**PROVIDED DATA:**
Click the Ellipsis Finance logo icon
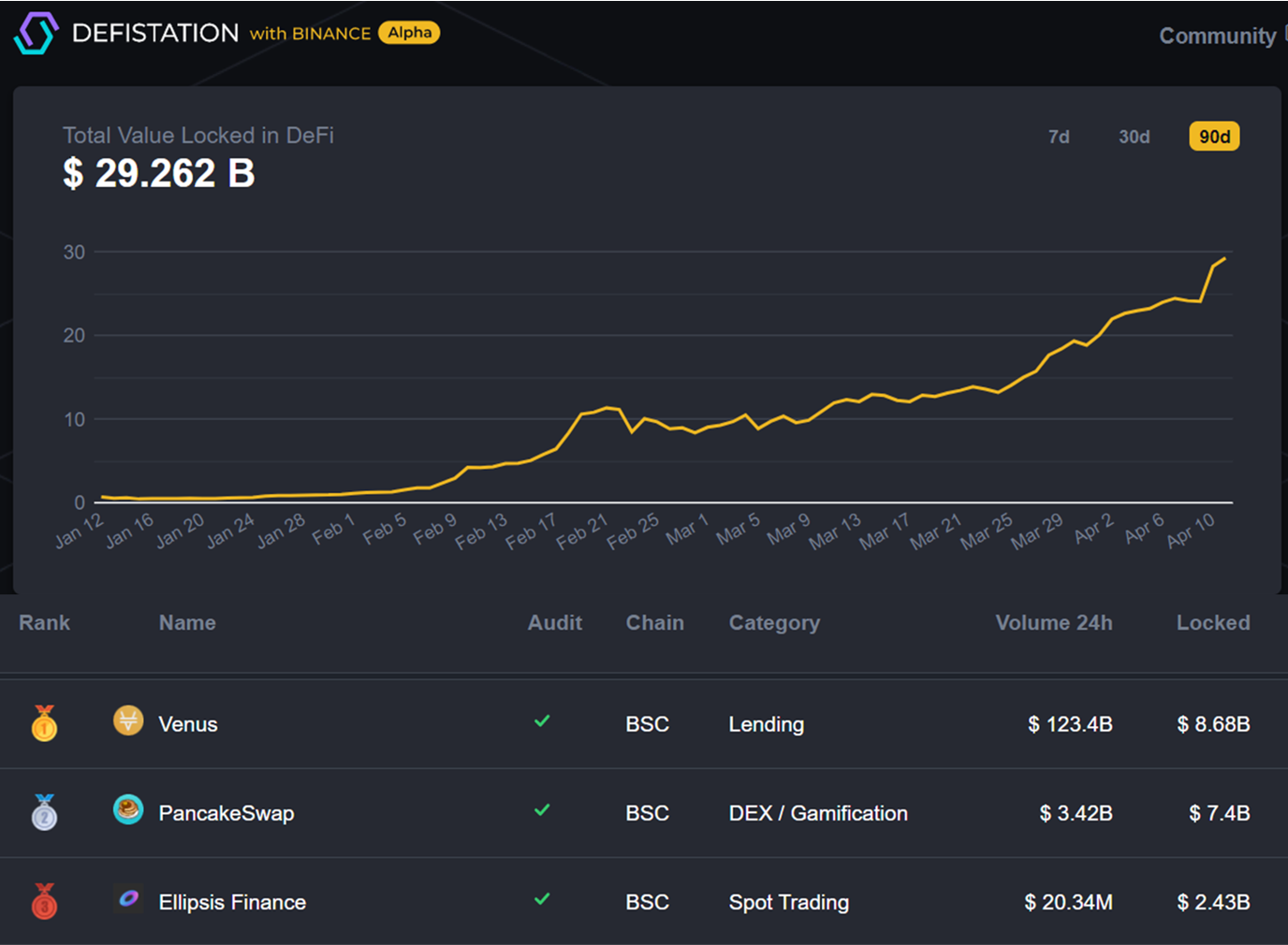The image size is (1288, 945). pos(128,898)
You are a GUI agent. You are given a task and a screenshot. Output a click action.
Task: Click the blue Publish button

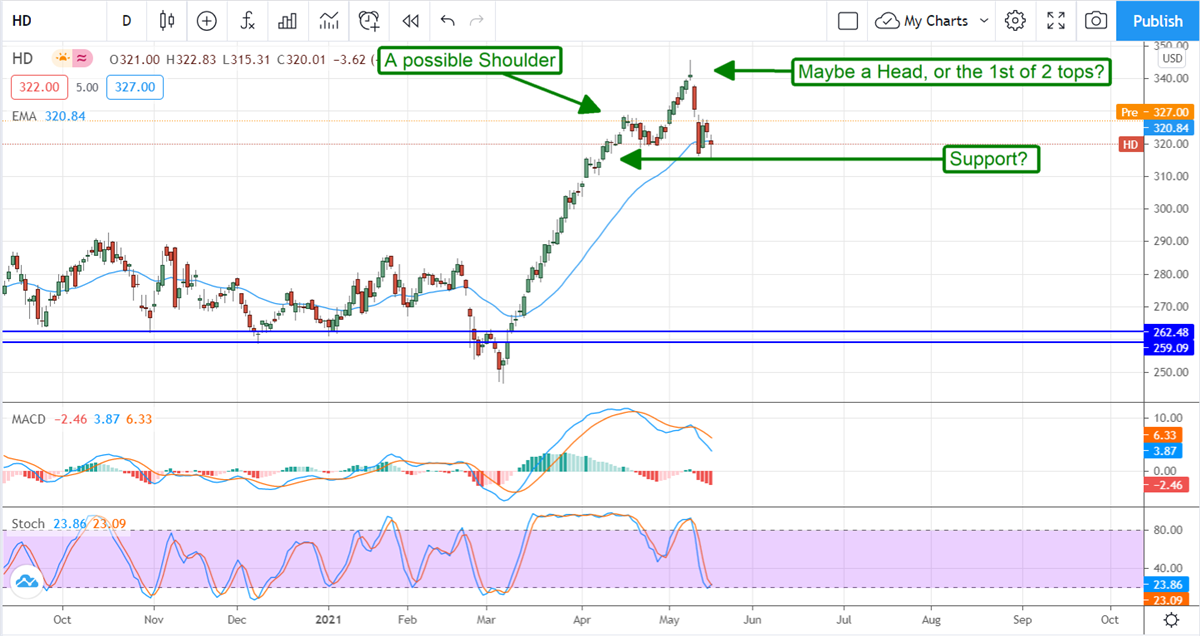[1158, 20]
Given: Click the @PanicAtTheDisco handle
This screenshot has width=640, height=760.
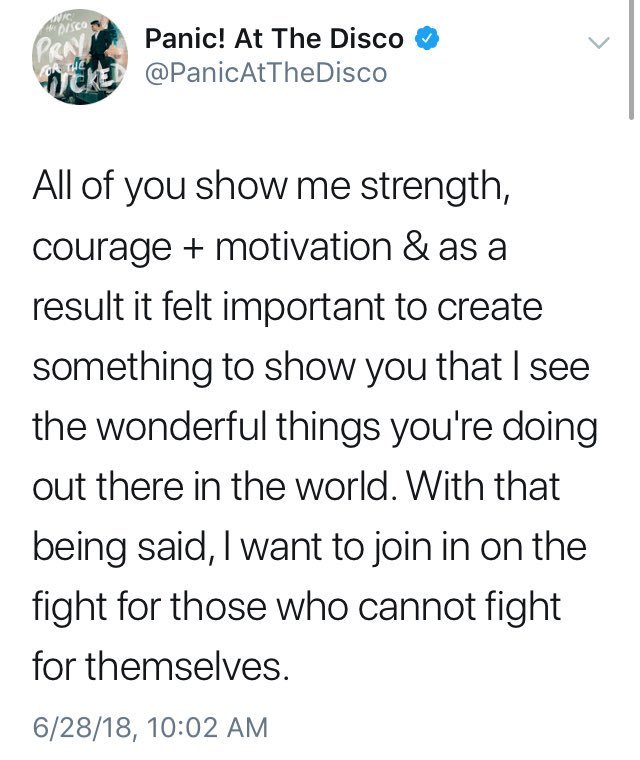Looking at the screenshot, I should (266, 73).
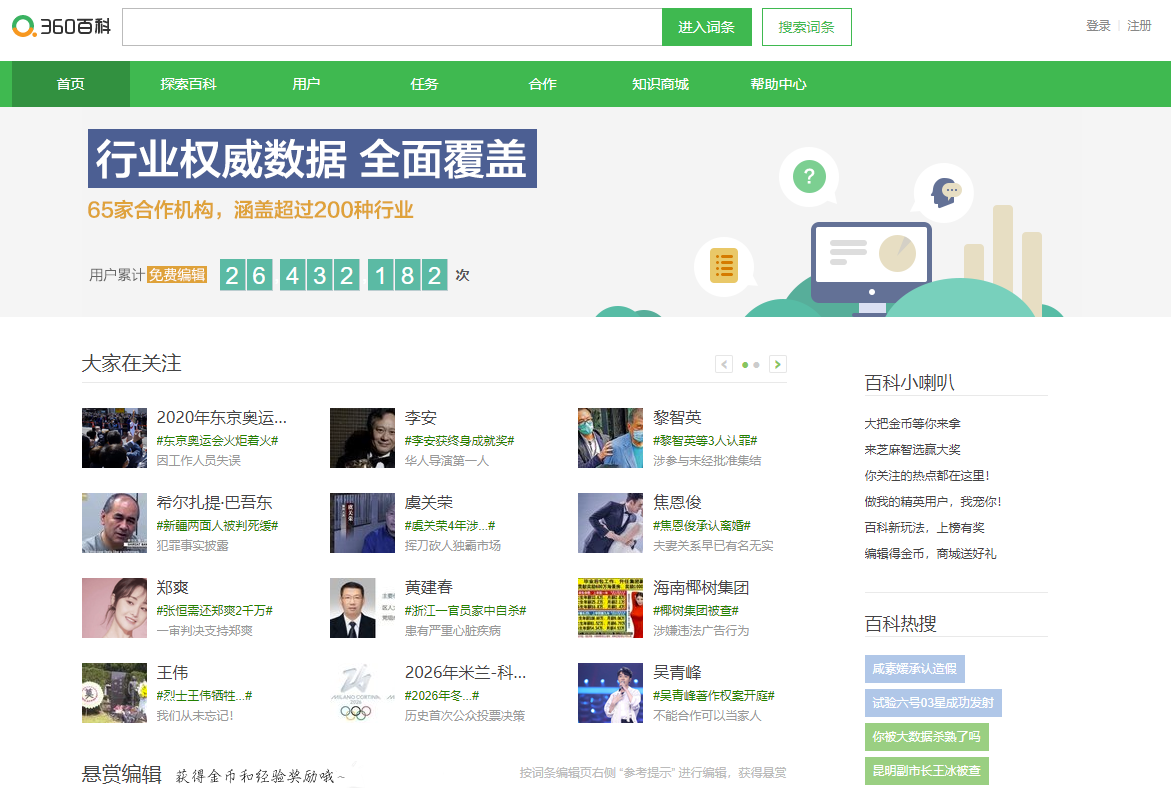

**EXERCISE PROMPT:**
Each record has to be set down verbatim, and the pictures must not appear in the copy.

**WRITTEN ANSWER:**
Click the Ellipsis Finance logo icon
The image size is (1288, 945). pos(128,898)
You are a GUI agent. You are given a task and a screenshot. Output a click action.
Task: Click the blue Publish button

[1158, 20]
Given: Click the @PanicAtTheDisco handle
This screenshot has width=640, height=760.
Looking at the screenshot, I should (266, 73).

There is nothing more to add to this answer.